(DATASET RECORDS)
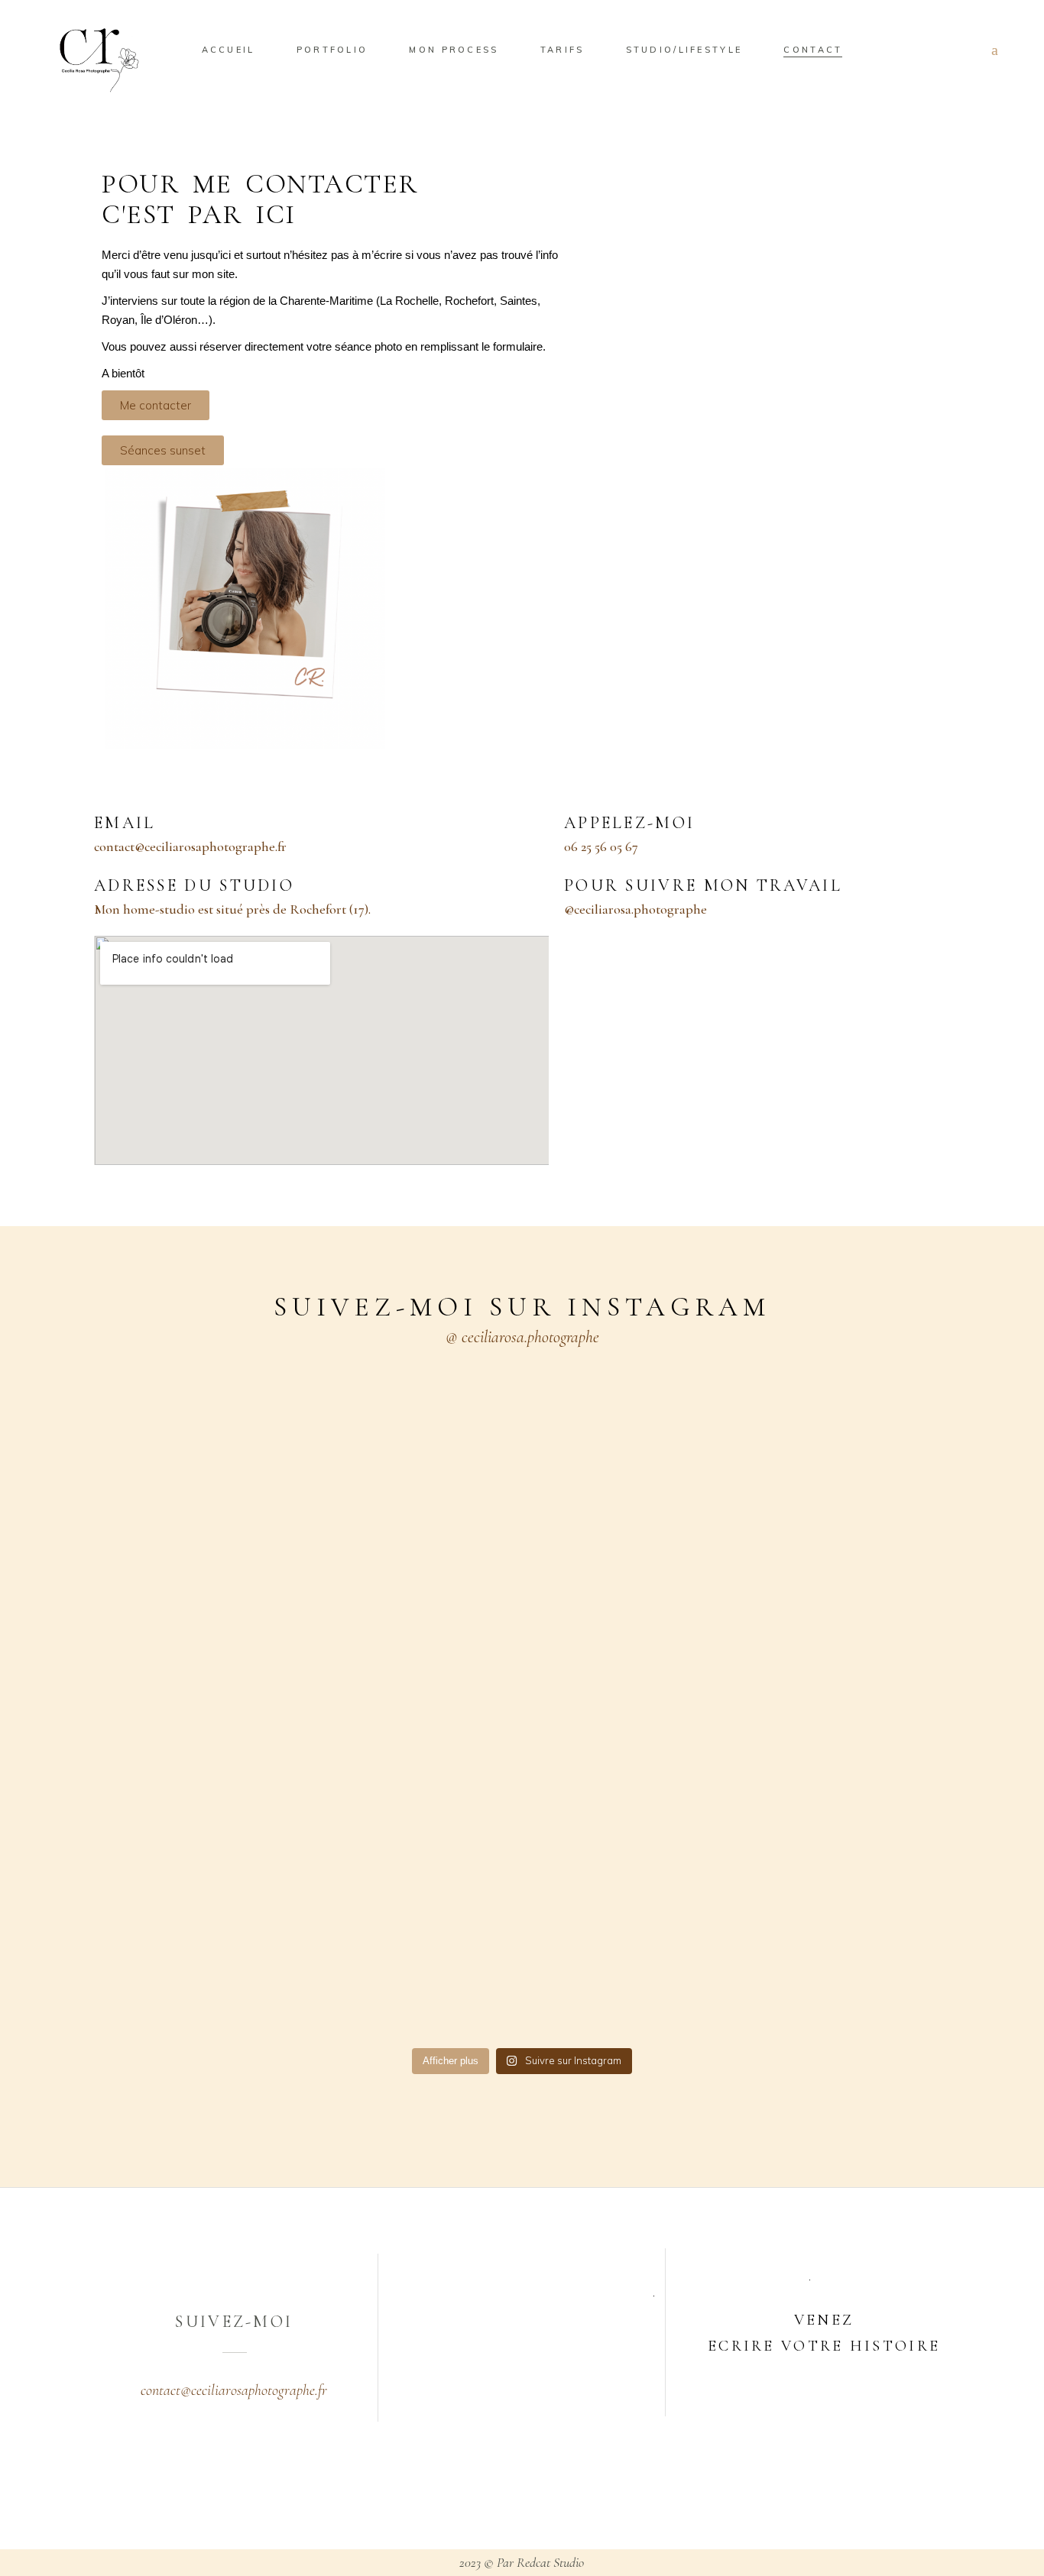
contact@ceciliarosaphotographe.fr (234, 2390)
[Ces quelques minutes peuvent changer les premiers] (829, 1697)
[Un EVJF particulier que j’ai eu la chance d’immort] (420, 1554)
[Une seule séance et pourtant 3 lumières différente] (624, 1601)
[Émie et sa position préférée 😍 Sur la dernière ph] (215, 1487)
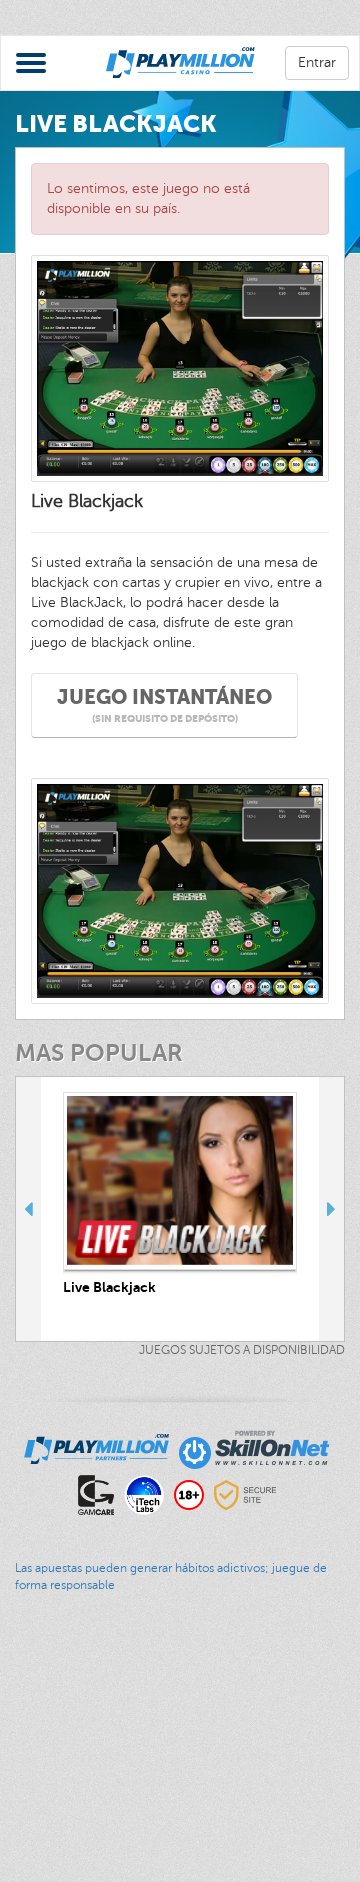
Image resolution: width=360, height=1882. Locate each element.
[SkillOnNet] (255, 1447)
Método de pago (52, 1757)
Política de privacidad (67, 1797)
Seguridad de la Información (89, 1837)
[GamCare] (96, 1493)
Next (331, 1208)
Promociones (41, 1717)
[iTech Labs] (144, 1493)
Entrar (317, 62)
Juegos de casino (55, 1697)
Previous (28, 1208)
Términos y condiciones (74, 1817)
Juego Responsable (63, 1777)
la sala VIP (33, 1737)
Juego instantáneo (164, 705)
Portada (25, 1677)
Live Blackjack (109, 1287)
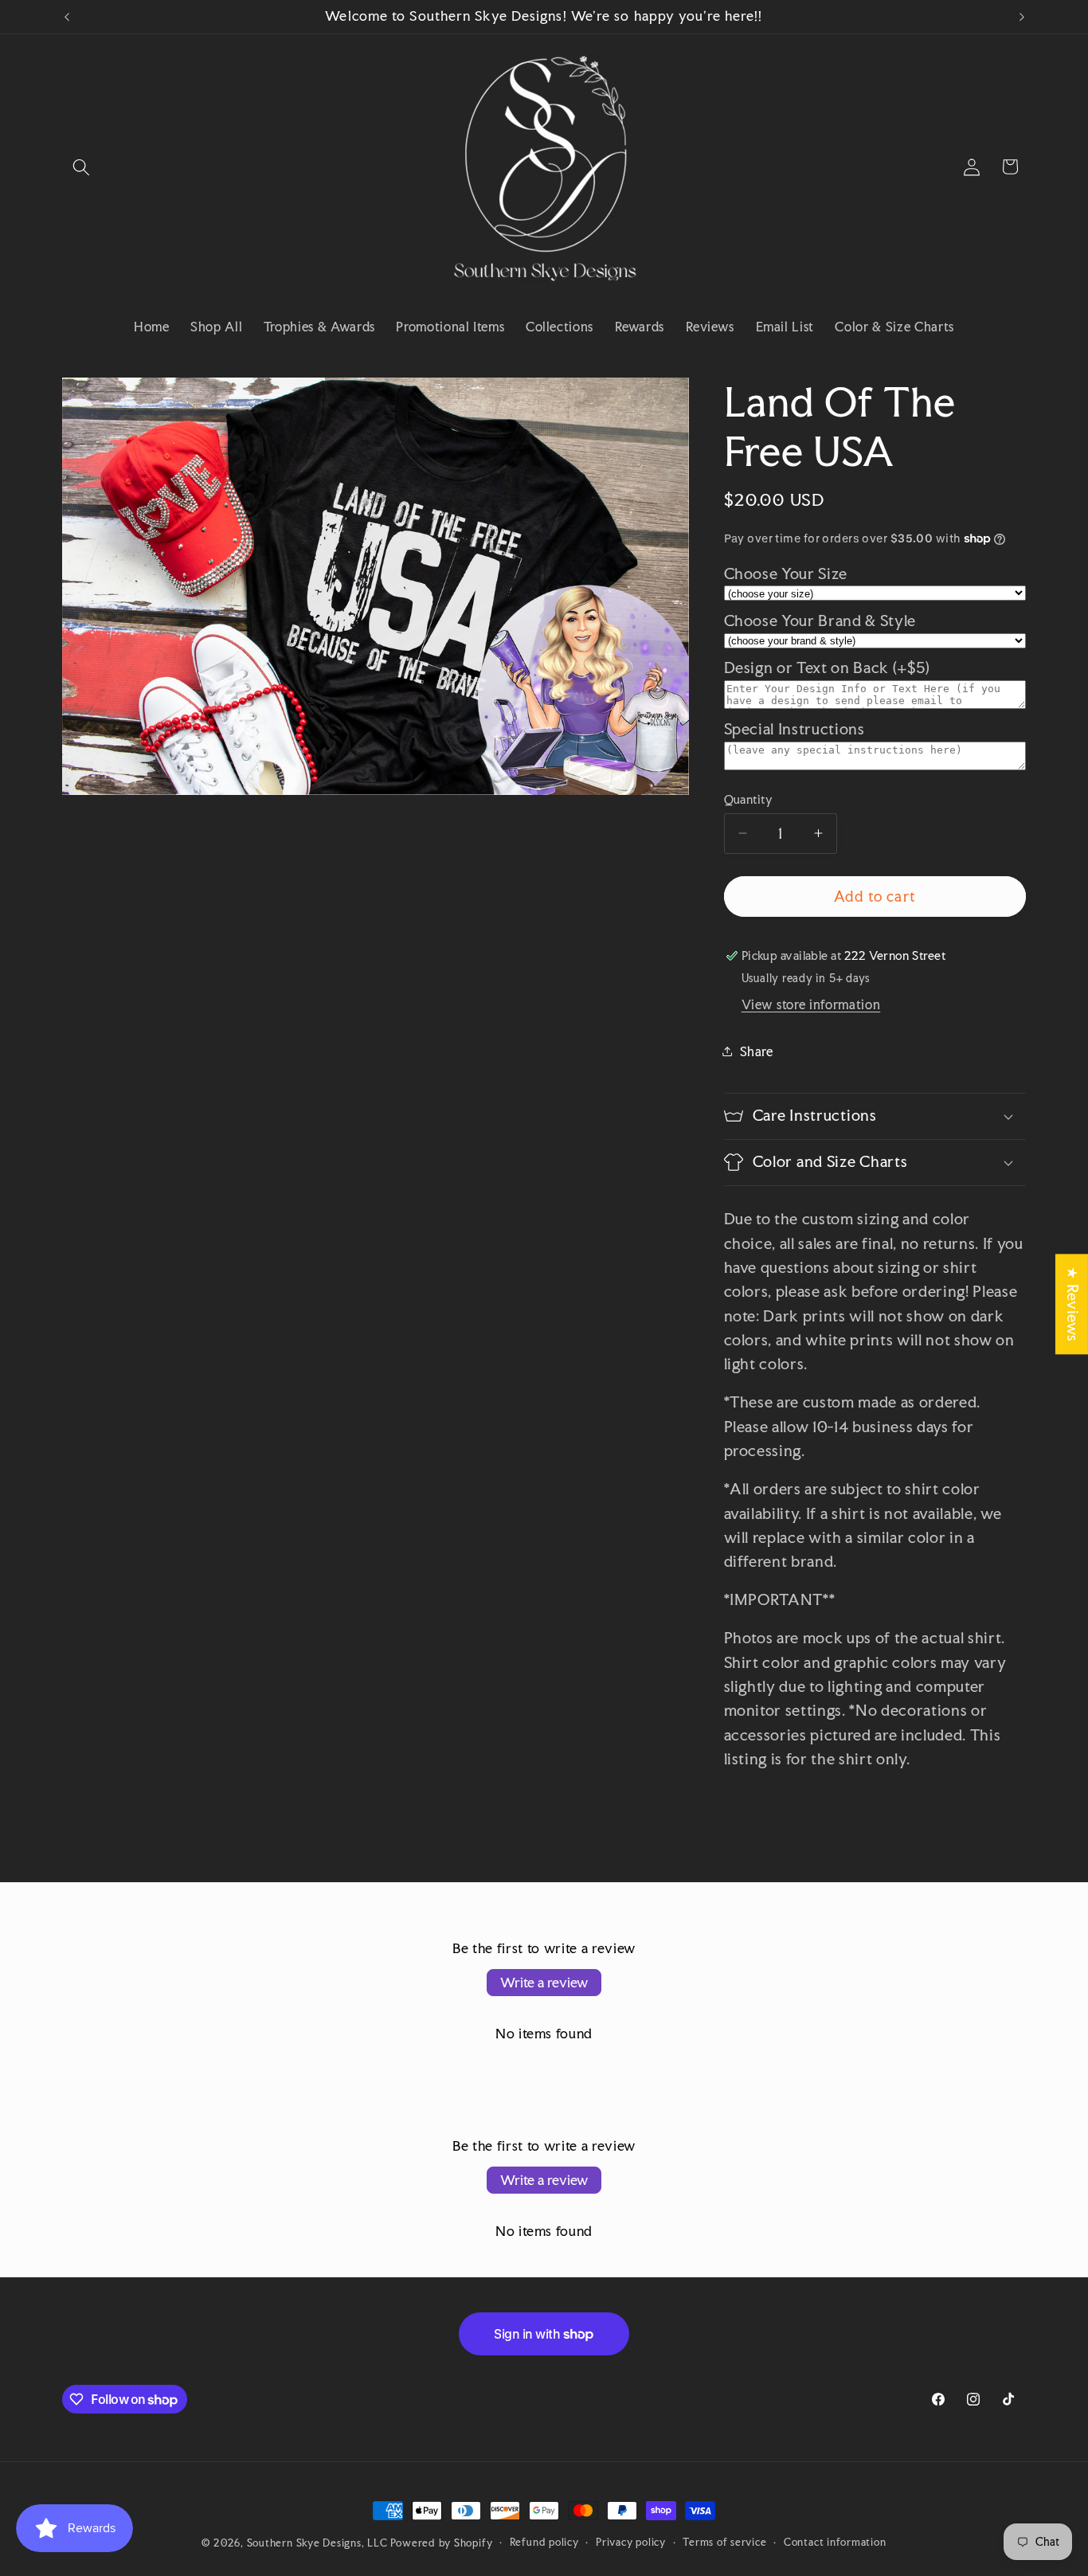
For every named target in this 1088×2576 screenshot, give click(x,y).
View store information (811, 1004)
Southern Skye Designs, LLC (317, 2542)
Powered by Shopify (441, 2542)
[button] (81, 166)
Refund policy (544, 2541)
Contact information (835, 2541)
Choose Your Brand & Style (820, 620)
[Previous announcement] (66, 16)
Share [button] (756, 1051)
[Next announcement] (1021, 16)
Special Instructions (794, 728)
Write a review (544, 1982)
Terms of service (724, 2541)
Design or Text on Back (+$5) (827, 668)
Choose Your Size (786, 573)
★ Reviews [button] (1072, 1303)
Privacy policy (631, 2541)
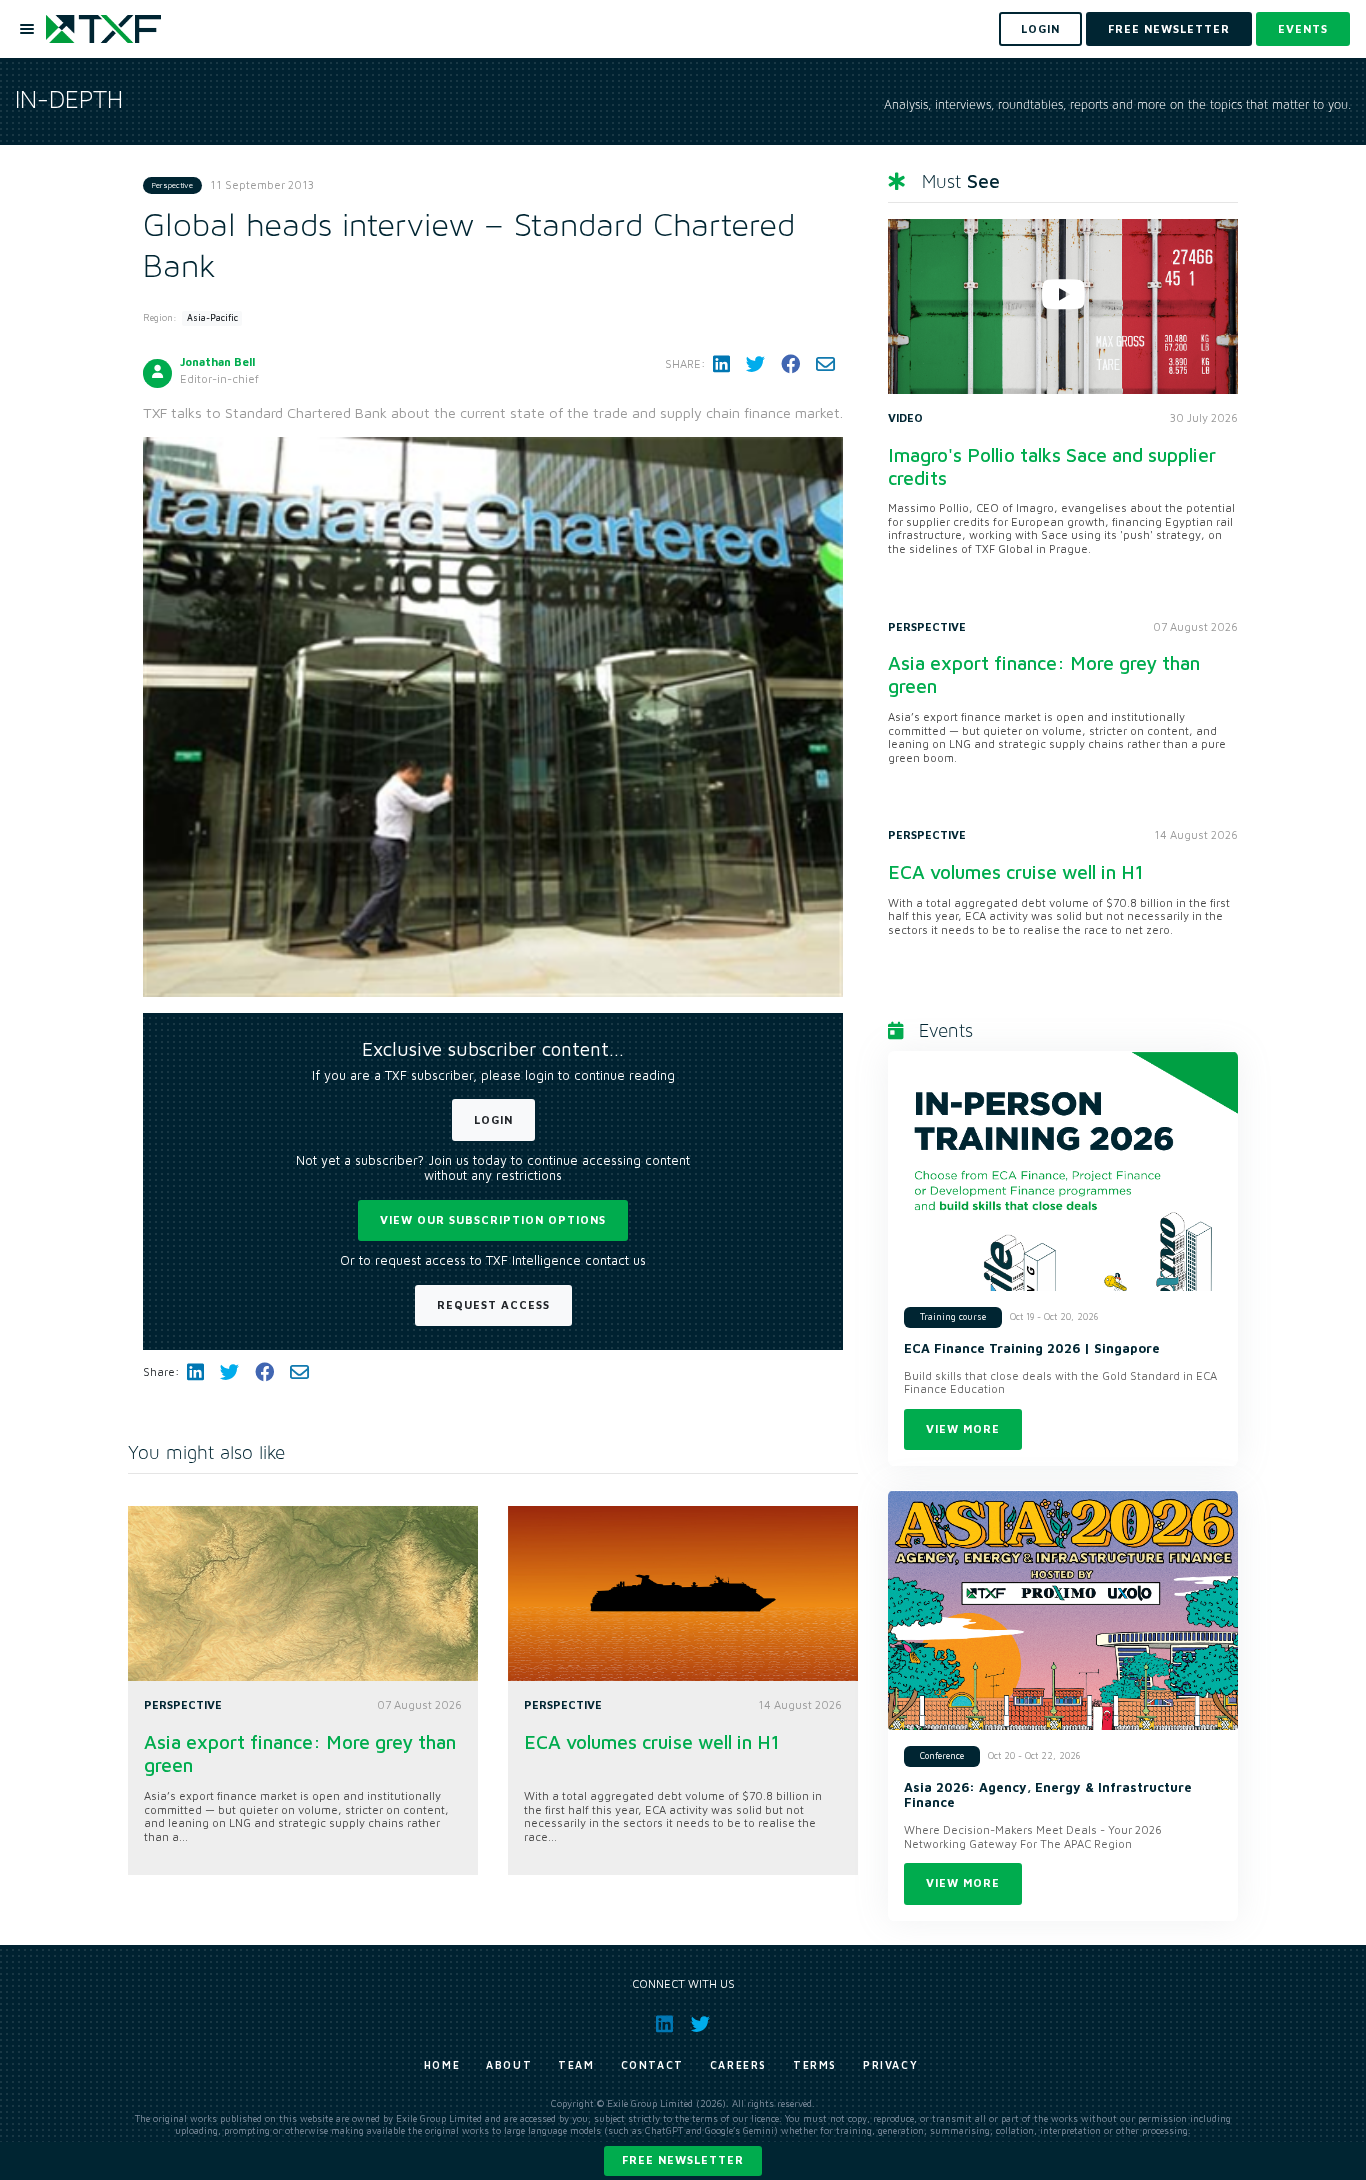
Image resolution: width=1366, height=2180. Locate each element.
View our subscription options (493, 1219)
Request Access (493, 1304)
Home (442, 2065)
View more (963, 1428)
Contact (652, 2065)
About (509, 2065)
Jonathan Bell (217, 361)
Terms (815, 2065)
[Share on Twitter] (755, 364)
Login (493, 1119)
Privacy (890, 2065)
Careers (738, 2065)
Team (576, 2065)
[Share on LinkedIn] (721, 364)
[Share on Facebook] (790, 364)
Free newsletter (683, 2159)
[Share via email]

(WHAT YOU ARE ASKED TO DO)
In the copy, include every line of the entries above exactly and none of the pictures.

(WORKED SOLUTION)
contact@ceciliarosaphotographe.fr (234, 2390)
[Ces quelques minutes peuvent changer les premiers] (829, 1697)
[Un EVJF particulier que j’ai eu la chance d’immort] (420, 1554)
[Une seule séance et pourtant 3 lumières différente] (624, 1601)
[Émie et sa position préférée 😍 Sur la dernière ph] (215, 1487)
Image resolution: width=360, height=1882. Locate each element.
[SkillOnNet] (255, 1447)
Método de pago (52, 1757)
Política de privacidad (67, 1797)
Seguridad de la Información (89, 1837)
[GamCare] (96, 1493)
Next (331, 1208)
Promociones (41, 1717)
[iTech Labs] (144, 1493)
Entrar (317, 62)
Juegos de casino (55, 1697)
Previous (28, 1208)
Términos y condiciones (74, 1817)
Juego Responsable (63, 1777)
la sala VIP (33, 1737)
Juego instantáneo (164, 705)
Portada (25, 1677)
Live Blackjack (109, 1287)
For every named target in this 1088×2576 screenshot, give click(x,y).
View store information (811, 1004)
Southern Skye Designs, LLC (317, 2542)
Powered by Shopify (441, 2542)
[button] (81, 166)
Refund policy (544, 2541)
Contact information (835, 2541)
Choose Your Brand & Style (820, 620)
[Previous announcement] (66, 16)
Share [button] (756, 1051)
[Next announcement] (1021, 16)
Special Instructions (794, 728)
Write a review (544, 1982)
Terms of service (724, 2541)
Design or Text on Back (+$5) (827, 668)
Choose Your Size (786, 573)
★ Reviews [button] (1072, 1303)
Privacy policy (631, 2541)
Image resolution: width=1366, height=2180. Locate each element.
View our subscription options (493, 1219)
Request Access (493, 1304)
Home (442, 2065)
View more (963, 1428)
Contact (652, 2065)
About (509, 2065)
Jonathan Bell (217, 361)
Terms (815, 2065)
[Share on Twitter] (755, 364)
Login (493, 1119)
Privacy (890, 2065)
Careers (738, 2065)
Team (576, 2065)
[Share on LinkedIn] (721, 364)
[Share on Facebook] (790, 364)
Free newsletter (683, 2159)
[Share via email]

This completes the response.